*** Opening SUPPLIED MATERIAL ***

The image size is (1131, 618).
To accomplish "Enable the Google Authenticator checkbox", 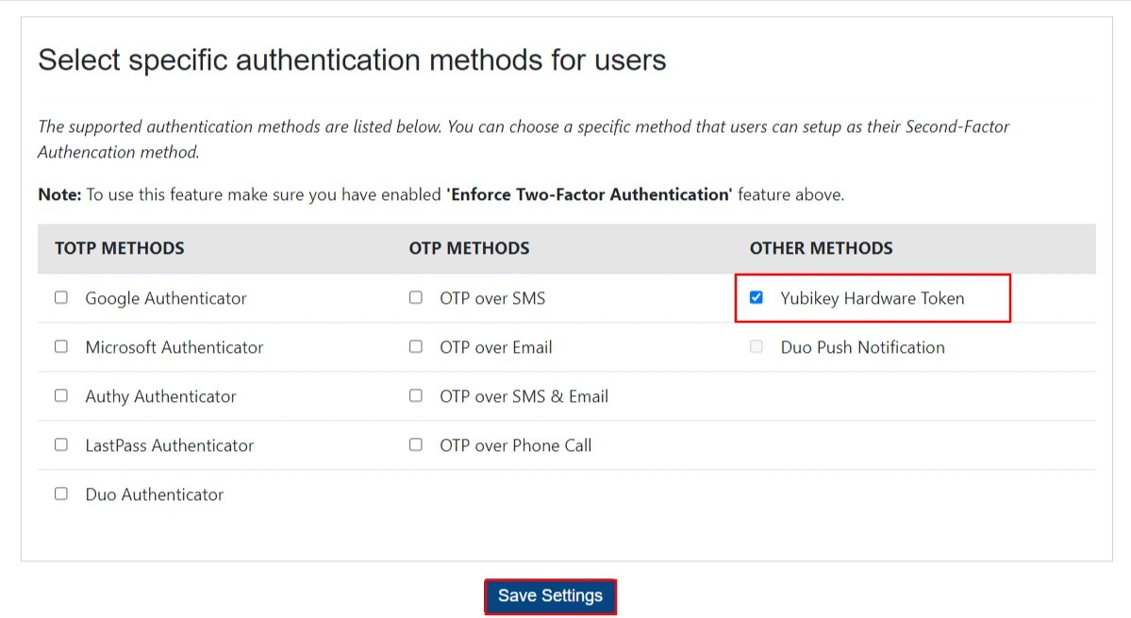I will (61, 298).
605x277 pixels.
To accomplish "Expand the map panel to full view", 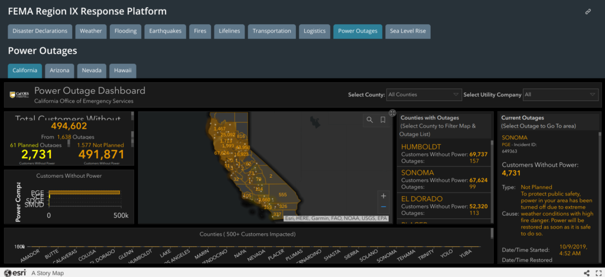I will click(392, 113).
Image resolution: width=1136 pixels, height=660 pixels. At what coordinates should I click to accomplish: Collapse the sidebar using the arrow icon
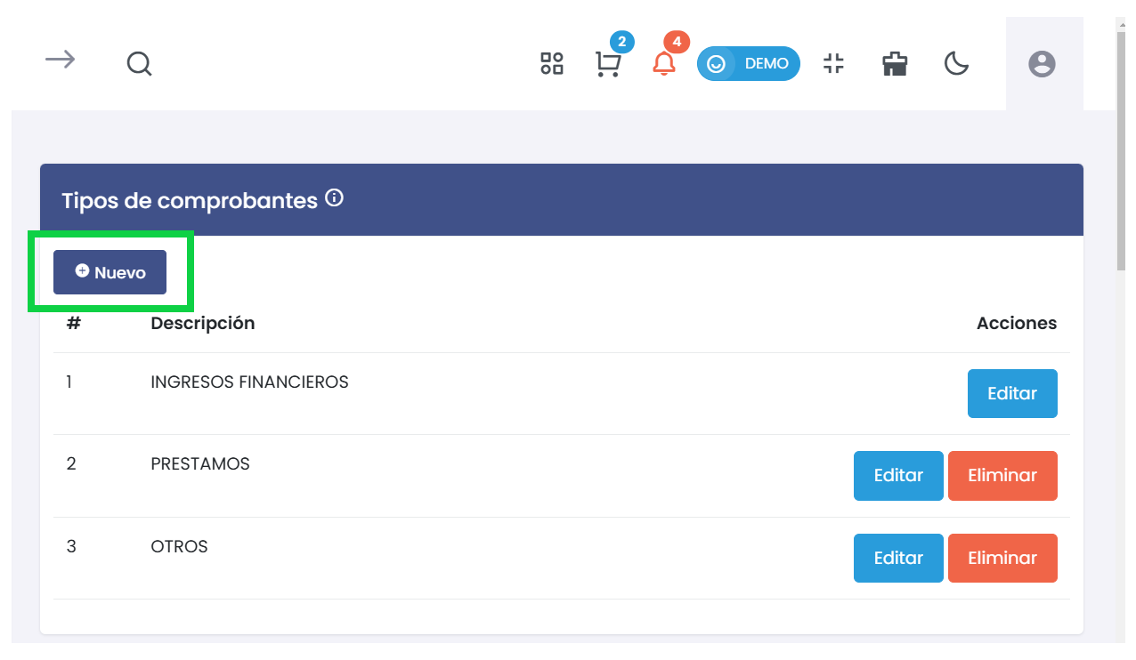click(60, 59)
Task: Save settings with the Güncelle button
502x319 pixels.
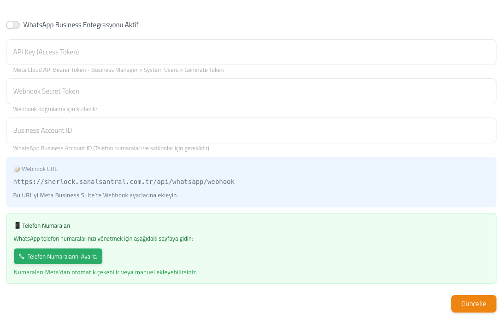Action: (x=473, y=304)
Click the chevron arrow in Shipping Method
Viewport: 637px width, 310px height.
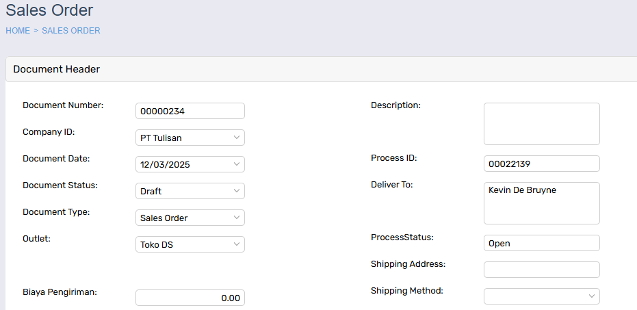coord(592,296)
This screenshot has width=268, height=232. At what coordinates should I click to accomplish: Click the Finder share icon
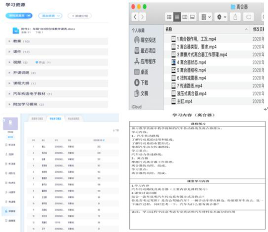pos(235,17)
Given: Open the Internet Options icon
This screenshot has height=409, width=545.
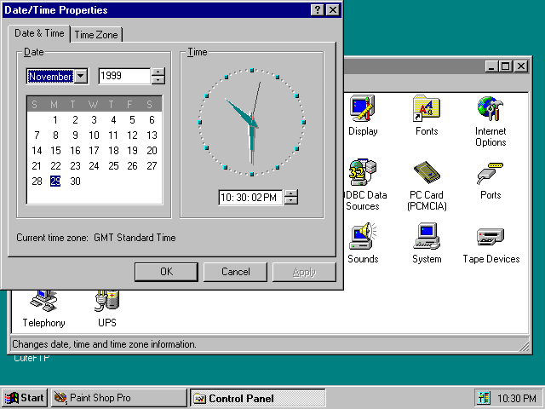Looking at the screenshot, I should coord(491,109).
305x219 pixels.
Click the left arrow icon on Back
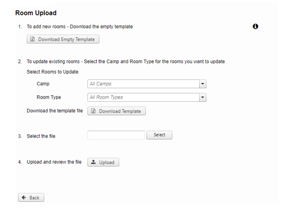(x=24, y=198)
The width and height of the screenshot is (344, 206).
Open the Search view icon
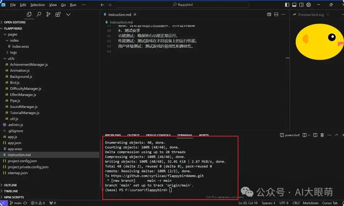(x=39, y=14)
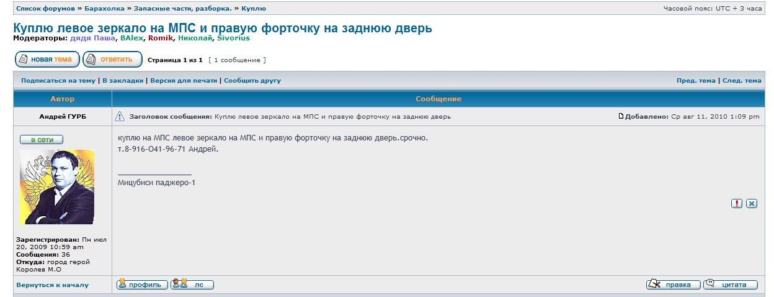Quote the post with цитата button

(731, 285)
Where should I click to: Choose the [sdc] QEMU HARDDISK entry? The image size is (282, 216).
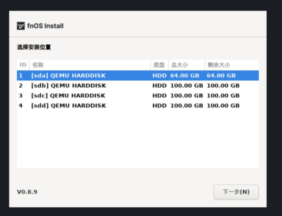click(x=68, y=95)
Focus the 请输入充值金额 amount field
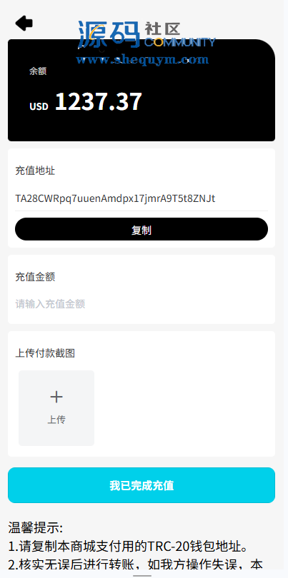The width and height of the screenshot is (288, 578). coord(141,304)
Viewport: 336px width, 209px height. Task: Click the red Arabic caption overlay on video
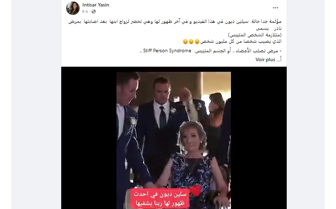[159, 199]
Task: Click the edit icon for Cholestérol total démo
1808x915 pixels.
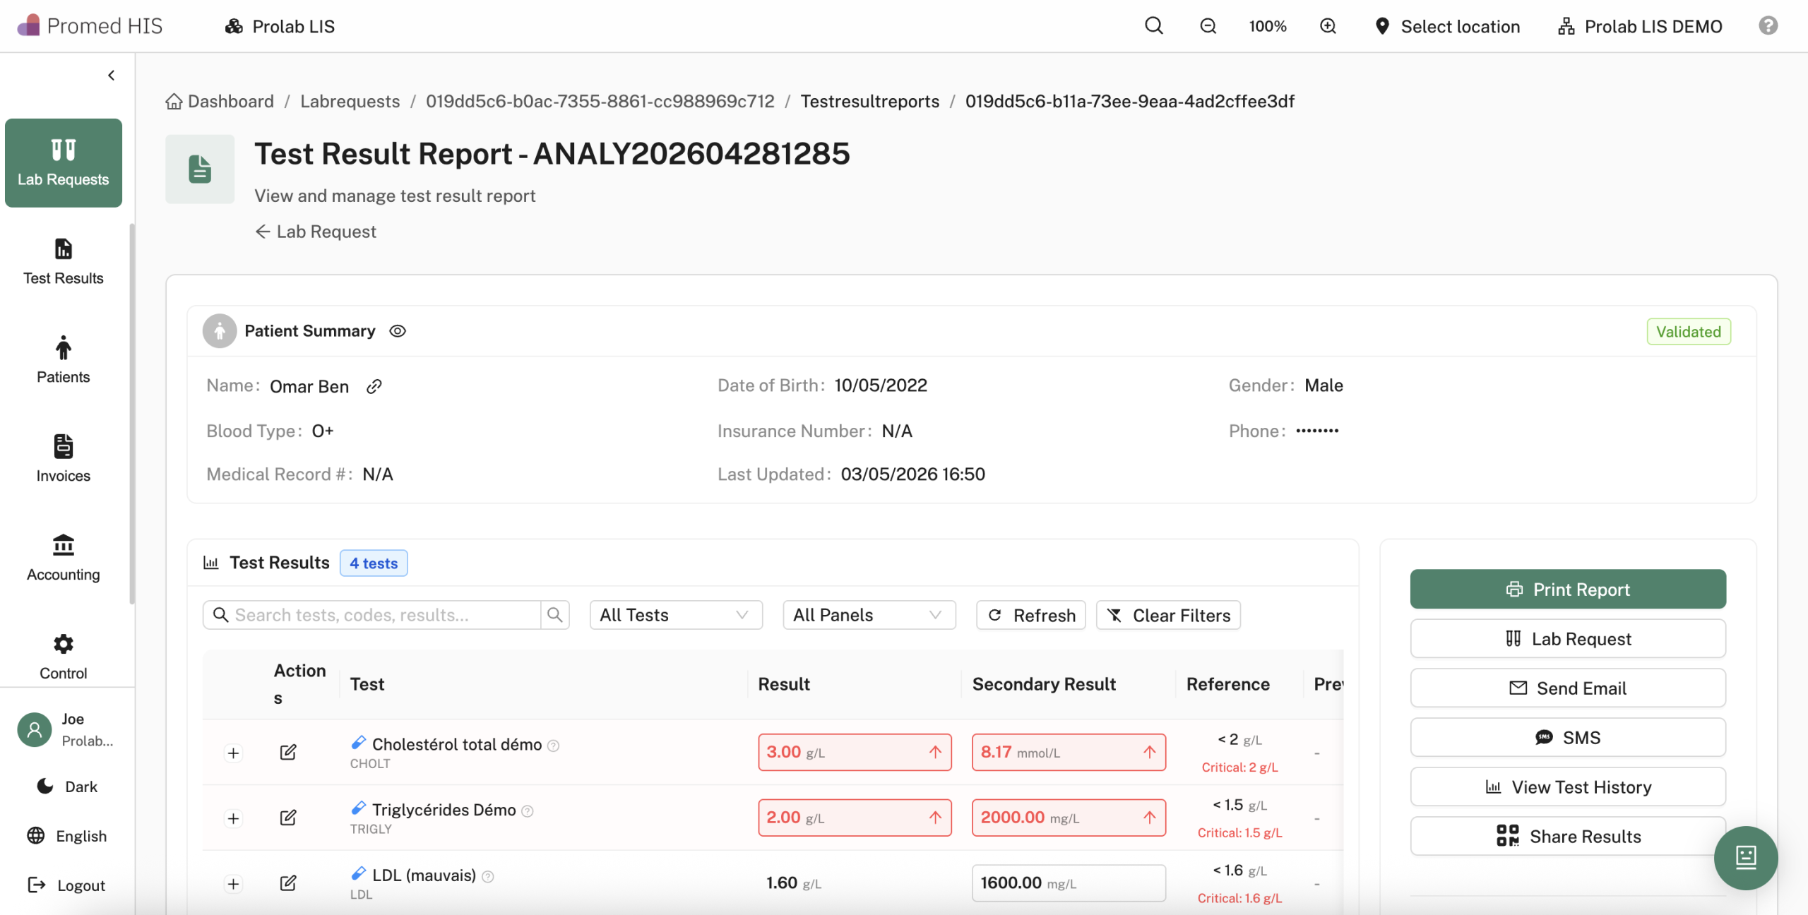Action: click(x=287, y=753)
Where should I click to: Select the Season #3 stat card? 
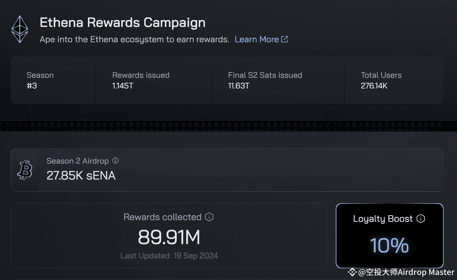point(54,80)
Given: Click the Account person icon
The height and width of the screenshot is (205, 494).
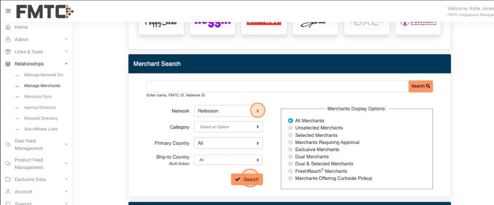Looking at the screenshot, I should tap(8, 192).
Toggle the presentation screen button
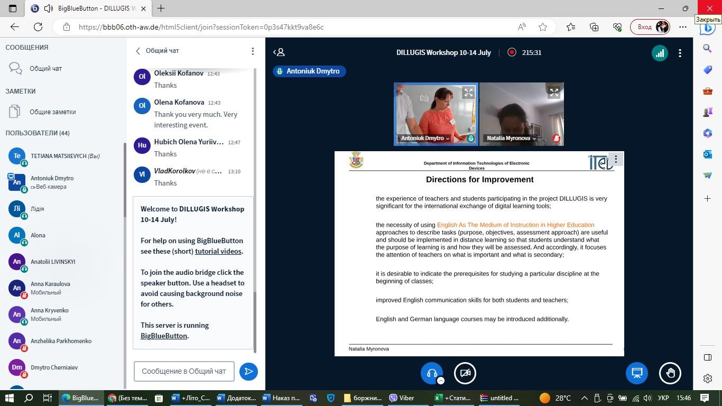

*** Closing SUPPLIED MATERIAL ***

▶ _ASSIGNMENT_: Please set down exactly the lines from the one holding "Click the chevron arrow in Shipping Method" through the last line of the entries, both ends included, and skip pictures.

▶ _THE COMPLETED TASK_:
Click the chevron arrow in Shipping Method
Viewport: 637px width, 310px height.
coord(592,296)
This screenshot has width=268, height=232. At what coordinates should I click to accomplish: Click the Finder share icon
pos(235,17)
Given: Open the Internet Options icon
This screenshot has height=409, width=545.
Looking at the screenshot, I should coord(491,109).
305x219 pixels.
Click the left arrow icon on Back
(x=24, y=198)
The width and height of the screenshot is (344, 206).
Open the Search view icon
(x=39, y=14)
Quote the post with цитата button

(731, 285)
Where should I click to: Choose the [sdc] QEMU HARDDISK entry? The image size is (282, 216).
click(x=68, y=95)
Focus the 请输入充值金额 amount field
The width and height of the screenshot is (288, 578). coord(141,304)
Viewport: 336px width, 209px height. Task: Click the red Arabic caption overlay on video
[159, 199]
Task: Click the edit icon for Cholestérol total démo
1808x915 pixels.
Action: click(x=287, y=753)
Where should I click to: Select the Season #3 stat card? 
point(54,80)
Given: Click the Account person icon
The height and width of the screenshot is (205, 494).
Looking at the screenshot, I should tap(8, 192).
Toggle the presentation screen button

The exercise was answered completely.